Work instructions
Output word for word the lines from the one with "Given: Expand Техническая" to the final line of the data, both ends included, but skip the pictures.

================================

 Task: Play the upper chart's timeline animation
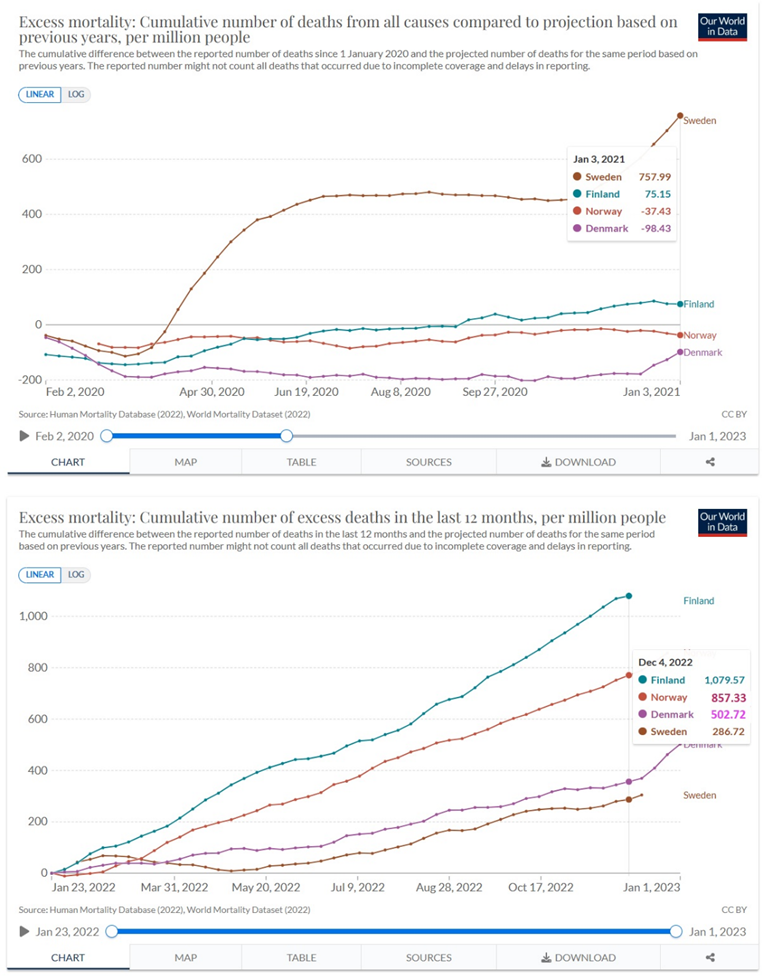pyautogui.click(x=24, y=436)
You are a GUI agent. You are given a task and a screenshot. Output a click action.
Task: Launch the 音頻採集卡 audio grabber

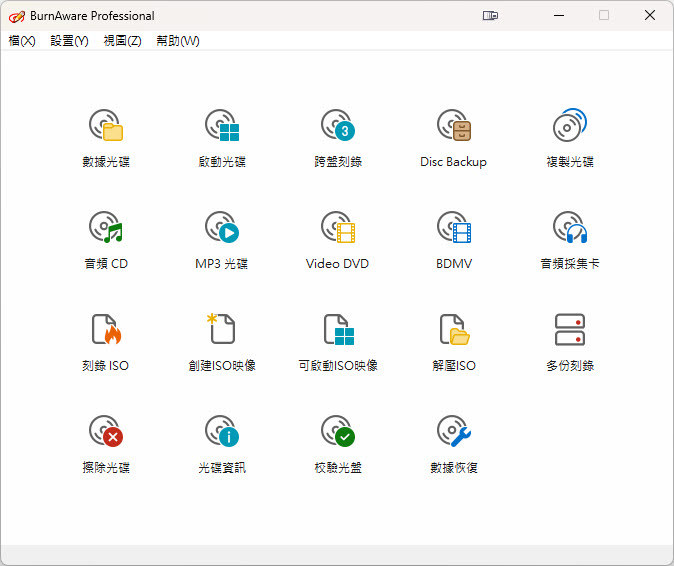[570, 229]
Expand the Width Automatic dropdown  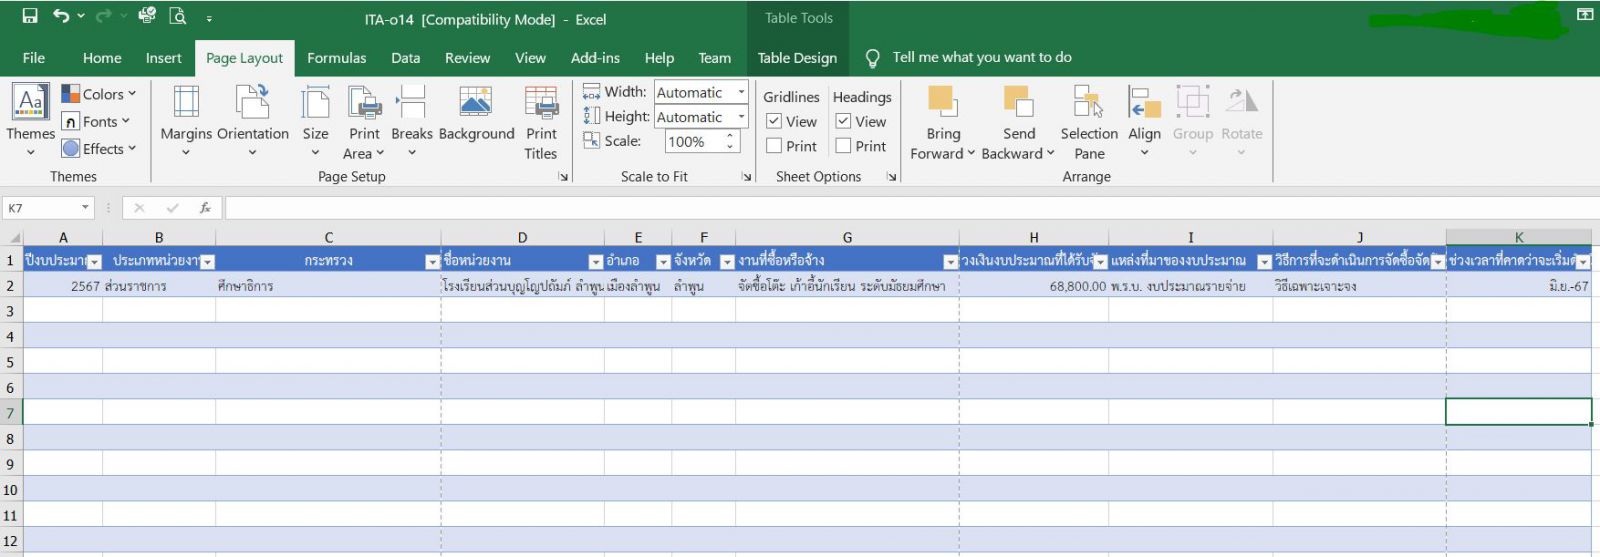click(741, 92)
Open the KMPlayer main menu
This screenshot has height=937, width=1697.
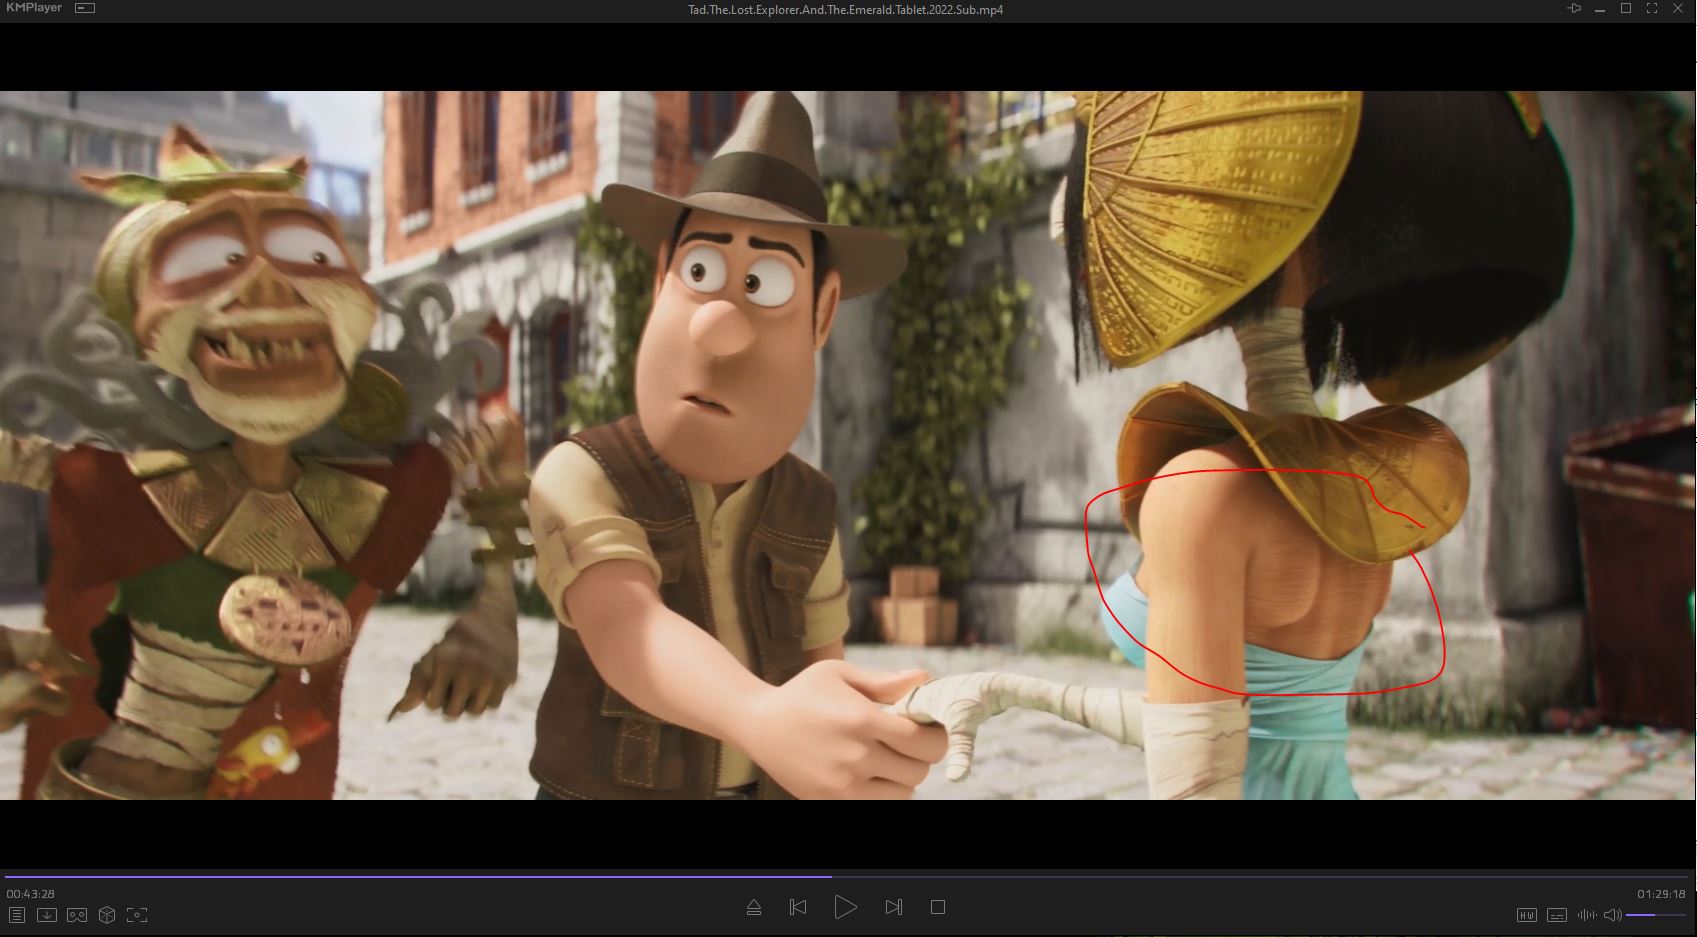33,8
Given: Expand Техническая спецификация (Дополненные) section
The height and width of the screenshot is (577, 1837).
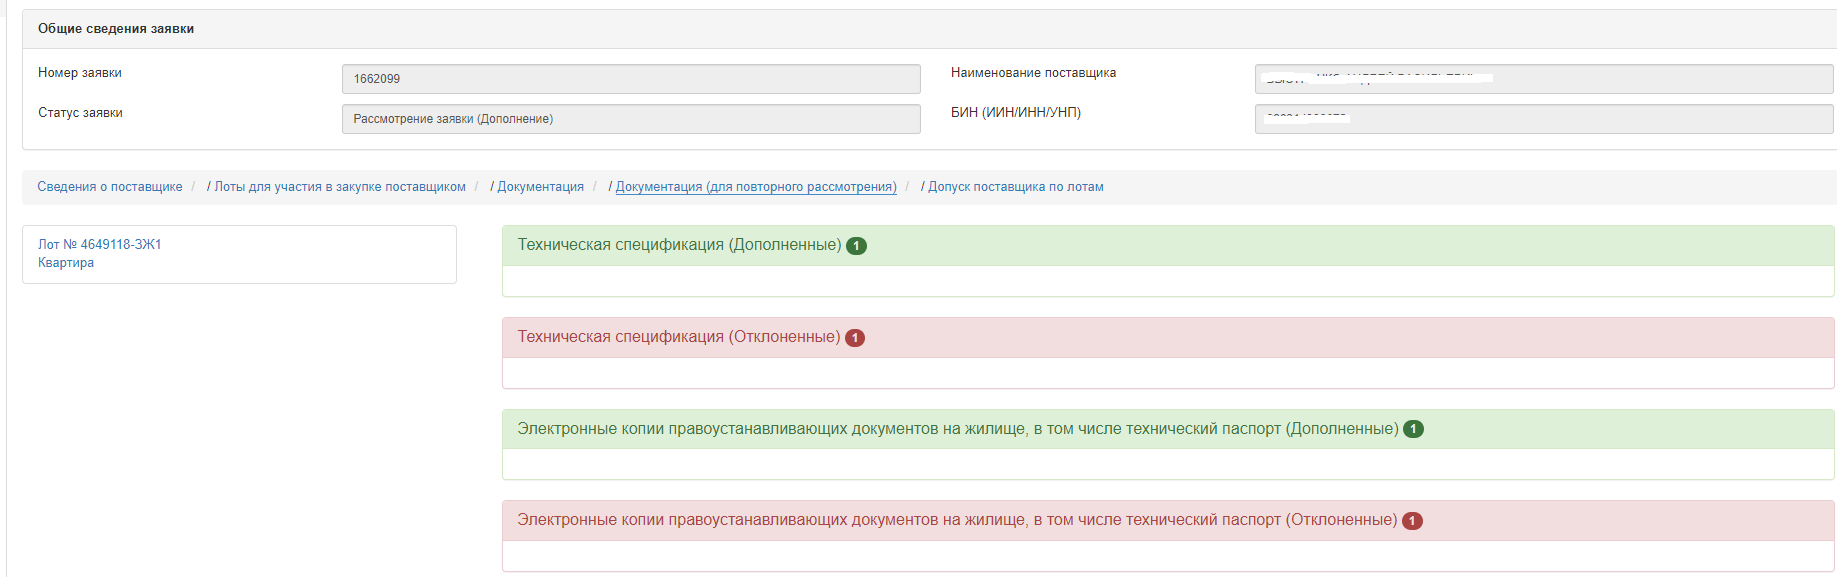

================================

Your response
Given: Expand Техническая спецификация (Дополненные) section
The height and width of the screenshot is (577, 1837).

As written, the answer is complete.